Segment Start: GIVEN TEXT

SEECoS: Summer Experience in the Eberly College of Science

Forensic Science Project 2009

ECoS Faculty:    Dan Sykes
ECoS Undergraduate Mentor:   Cole MacDonald


The Making of a Fluorimeter

A newly graduated scientist with sights set towards either industry or graduate school must possess a basic knowledge of chemical systems as well as have an advanced exposure to the technology used to probe these systems. Instruments are tools which chemists use to do chemistry and measure chemical processes. Early and repeated exposure to chemical instrumentation is the most direct and fundamental way of expressing the intrinsic connections and cooperative nature of concepts and ideas between the different chemistry courses and programs. By making tools accessible to the students, they learn how to operate them and also learn their capabilities and limitations.

Unfortunately, the ability of many programs and institutions to maintain and improve the quality of their educational missions is compromised because of the increasing costs to maintain state-of-the-art instructional facilities and the shrinking nature of funding sources. These barriers affect curricular programs at the high school and college-levels. However, it is possible to provide rugged, low-cost, low maintenance, low-power instruments capable of providing accurate quantitative information for a fraction of the cost of commercial instructional- and research-grade instrumentation. For example, a "student-built" fluorimeter, cyclic voltammeter and Karl-Fisher apparatus all cost approximately $75 to build whereas the commercial versions cost between $10K-$50K. The advantages of the commercial instruments are sensitivity and software ("bells and whistles"). However, using the student-built instruments along with appropriately designed instructional exercises with well-tested content and user-friendly software designed for active, effective, collaborative and joyful learning removes any advantage by the commercial instruments.

For the SEECoS program, under the supervision of two faculty and two undergraduate students from Penn State, the participants will build two instruments each - a fluorimeter and a Karl-Fischer apparatus - and design three instructional laboratory experiments for each instrument. The fluorimeter, cyclic voltammeter and Karl-Fisher apparatus were selected because of their applicability at all levels in the chemistry curriculum and because students have successfully built versions of these instruments in Chem 423 and 425 over the past six years.

Fluorescence spectroscopy is one of the most sensitive and fundamental methods for probing the structure and dynamics of chemical systems. Coulometric Karl Fischer titrations are performed more on a daily basis than any other analytical technique. It is used to quantify the water content in various substances including solvents, transformer oils, pharmaceuticals, and food products.

Upon completion of the SEECoS program, the participants will donate the instruments and experimental protocols to their high school chemistry/science programs.

Segment End: GIVEN TEXT
Segment Start: LISTED ENTRIES

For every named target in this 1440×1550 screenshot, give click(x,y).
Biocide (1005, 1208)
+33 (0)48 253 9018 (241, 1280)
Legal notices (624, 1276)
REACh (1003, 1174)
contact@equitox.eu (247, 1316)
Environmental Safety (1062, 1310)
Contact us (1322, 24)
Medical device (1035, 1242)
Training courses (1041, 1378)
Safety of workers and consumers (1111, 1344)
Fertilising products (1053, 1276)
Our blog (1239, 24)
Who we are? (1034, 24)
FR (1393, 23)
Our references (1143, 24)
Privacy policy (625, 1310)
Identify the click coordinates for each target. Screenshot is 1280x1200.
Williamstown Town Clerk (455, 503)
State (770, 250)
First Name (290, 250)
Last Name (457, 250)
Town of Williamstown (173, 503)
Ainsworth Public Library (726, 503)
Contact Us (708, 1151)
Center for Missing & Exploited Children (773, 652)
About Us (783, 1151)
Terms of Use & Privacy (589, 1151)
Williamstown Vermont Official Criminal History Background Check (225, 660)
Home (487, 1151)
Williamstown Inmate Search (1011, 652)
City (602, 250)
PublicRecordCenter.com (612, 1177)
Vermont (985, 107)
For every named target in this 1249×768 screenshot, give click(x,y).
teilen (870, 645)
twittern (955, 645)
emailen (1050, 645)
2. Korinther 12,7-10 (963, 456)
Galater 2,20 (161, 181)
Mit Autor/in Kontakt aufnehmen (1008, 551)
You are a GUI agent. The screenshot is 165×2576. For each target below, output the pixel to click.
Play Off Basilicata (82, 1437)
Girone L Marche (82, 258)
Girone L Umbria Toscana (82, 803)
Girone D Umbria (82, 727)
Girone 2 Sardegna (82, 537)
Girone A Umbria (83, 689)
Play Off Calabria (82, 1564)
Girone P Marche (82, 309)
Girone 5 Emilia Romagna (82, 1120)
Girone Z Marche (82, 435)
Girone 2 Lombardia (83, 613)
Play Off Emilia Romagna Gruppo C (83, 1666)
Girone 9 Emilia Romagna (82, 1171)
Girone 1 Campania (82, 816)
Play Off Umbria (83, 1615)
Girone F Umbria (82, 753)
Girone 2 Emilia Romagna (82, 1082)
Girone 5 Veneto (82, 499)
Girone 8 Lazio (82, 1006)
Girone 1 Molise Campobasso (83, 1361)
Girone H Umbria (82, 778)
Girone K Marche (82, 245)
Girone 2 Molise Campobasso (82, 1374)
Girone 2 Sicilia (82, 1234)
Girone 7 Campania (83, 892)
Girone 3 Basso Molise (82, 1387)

Segment End: LISTED ENTRIES

**ACTIONS TO TAKE:**
1. According to the fluorimeter text, about how much does a student-built fluorimeter cost to build?
2. Copy word for word the part of the fluorimeter text that opens with the words containing "Fluorescence spectroscopy is" and closes with "school chemistry/science programs.".
The material that comes after the fluorimeter text stands on its own and is not part of it.

**ANSWERS FOR THE TASKS:**
1. Approximately $75.

2.
Fluorescence spectroscopy is one of the most sensitive and fundamental methods for probing the structure and dynamics of chemical systems. Coulometric Karl Fischer titrations are performed more on a daily basis than any other analytical technique. It is used to quantify the water content in various substances including solvents, transformer oils, pharmaceuticals, and food products.

Upon completion of the SEECoS program, the participants will donate the instruments and experimental protocols to their high school chemistry/science programs.